This showed up in the mailbox yesterday. Yes, mail still shows up in our mailbox. At least 50% of it is unwanted in that “we didn’t ask for this to be sent to us and it does not interest us” kind of way. The rest of the mail still serves some purpose: magazine subscriptions, bills that we still pay the old school way, greeting cards and the like. But at least 50% of our mail is unsolicited direct mail and probably 50% of that goes unopened into recycling bin.
The rest does get opened. Usually because there is something interesting about it and as our business relies in part on advertising and direct mail, well, it pays to see what the cleverer kids are up to.
But this piece is remarkable! I think that really could be a terrible off the shelf, Microsoft Office style fake corporate logo. There is a “US Airways”, of course. But if you Google “US Airlines”, you’ll get sent to a cheap tickets spot that does not appear to be related to these guys. And the come on! I “qualified” for two roundtrip airline tickets? Really? How?
It’s so cheesy, I’m tempted to call and tell them they’ve won something!

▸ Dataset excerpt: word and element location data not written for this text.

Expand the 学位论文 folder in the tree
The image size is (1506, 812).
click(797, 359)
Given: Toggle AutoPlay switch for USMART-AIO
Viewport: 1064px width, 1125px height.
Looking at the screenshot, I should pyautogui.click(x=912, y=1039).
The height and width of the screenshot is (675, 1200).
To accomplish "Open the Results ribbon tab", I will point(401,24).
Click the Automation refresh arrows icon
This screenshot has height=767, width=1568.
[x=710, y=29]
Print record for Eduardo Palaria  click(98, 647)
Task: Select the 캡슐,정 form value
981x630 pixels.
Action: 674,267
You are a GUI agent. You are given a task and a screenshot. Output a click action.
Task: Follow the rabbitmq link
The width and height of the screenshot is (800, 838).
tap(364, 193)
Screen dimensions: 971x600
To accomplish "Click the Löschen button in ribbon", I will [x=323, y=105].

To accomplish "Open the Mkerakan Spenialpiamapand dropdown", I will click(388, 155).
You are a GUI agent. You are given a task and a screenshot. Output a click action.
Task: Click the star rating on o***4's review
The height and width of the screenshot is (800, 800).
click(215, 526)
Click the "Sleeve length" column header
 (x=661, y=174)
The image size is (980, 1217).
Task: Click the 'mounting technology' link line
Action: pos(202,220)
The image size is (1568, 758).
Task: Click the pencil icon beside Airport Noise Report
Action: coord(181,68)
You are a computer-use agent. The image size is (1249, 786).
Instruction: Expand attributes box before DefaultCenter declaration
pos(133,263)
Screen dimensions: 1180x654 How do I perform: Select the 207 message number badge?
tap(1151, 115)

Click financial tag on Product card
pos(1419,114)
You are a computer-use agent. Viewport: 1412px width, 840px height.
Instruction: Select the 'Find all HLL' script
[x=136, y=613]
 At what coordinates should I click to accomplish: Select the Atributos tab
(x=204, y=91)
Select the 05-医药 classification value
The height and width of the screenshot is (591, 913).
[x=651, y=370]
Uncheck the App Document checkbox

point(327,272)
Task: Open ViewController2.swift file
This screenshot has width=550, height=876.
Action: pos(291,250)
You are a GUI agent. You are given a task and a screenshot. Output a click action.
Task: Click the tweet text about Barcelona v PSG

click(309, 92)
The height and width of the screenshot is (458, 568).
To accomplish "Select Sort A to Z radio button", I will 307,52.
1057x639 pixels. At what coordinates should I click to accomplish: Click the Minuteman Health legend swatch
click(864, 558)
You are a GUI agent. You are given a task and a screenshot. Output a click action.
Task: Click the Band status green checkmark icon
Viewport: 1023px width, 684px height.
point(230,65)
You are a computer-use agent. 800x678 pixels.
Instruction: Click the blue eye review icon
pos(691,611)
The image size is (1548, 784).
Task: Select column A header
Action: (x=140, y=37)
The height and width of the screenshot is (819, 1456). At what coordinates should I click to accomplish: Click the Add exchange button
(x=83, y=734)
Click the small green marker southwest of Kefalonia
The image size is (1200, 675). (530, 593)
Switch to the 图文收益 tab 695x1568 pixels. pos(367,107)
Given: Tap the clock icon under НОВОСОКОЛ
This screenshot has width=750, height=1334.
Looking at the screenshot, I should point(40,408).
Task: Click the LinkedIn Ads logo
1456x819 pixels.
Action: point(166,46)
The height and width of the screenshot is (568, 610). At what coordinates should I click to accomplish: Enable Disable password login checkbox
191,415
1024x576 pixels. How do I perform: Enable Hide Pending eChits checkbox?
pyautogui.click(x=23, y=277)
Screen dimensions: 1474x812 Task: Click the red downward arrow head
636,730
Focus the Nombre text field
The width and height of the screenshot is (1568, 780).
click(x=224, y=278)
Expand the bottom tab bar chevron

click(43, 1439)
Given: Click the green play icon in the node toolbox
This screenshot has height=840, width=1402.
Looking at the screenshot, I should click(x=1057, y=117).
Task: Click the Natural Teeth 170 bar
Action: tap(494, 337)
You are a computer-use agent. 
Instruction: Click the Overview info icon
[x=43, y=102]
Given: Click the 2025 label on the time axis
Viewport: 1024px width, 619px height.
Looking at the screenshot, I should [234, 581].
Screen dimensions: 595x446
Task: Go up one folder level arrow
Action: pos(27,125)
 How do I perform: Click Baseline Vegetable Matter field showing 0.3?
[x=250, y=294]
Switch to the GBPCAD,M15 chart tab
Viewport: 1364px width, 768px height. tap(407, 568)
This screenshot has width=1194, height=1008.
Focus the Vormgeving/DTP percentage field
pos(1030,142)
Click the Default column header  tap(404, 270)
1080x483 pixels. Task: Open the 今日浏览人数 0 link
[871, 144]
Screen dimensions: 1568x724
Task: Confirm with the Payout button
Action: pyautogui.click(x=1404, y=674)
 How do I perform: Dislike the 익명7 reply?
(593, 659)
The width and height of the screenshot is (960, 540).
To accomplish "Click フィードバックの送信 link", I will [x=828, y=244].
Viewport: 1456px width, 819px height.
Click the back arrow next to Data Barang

It’s either sheer genius or exactly what it looks like.
In our modern web connected world, we take email spam for granted. We all page through our in boxes each morning and chuckle at the “Urgent Appeals” from Nigerian businessmen and hit the delete button. We have people selling gold and watches and “coupons” to stores that we never shop in. I still get several viagra “deals” from Canada each week.
You have to presume that like all direct mail, or even magazine circulation, there’s a certain “break even” level that makes it worthwhile to keep doing what you do. So what is the “break even” percentage on all that spam?
This “spamy” type of unsolicited direct mail must be the same way. But the costs have to be higher than a bulk spam mailing. The paper, the postage (this had an envelope with a stamp on it. The envelope appeared hand addressed (which would have been even more brilliant), but closer inspection proved it was some sort of auto pen. The signature on the letter was the same. So this wasn’t entirely cheap. But this operation clearly needed someone to run the list, print the mailing, and man the “800” number.
I recall getting similar come ons from “travel” operations back in the last two decades. But those were pretty elaborate mailings. There were colorful folders, “ticket holders”, even fake tickets. Maybe in this stark new age of austerity, this is the best these operators can do. Plain white envelopes, blue ink auto pens, text that sounds like the person who wrote it was tired and didn’t believe their own sales pitch.
For whatever reason, I must be on someone’s list and someone must think I want to travel badly.
I don’t. At least not where they would send me.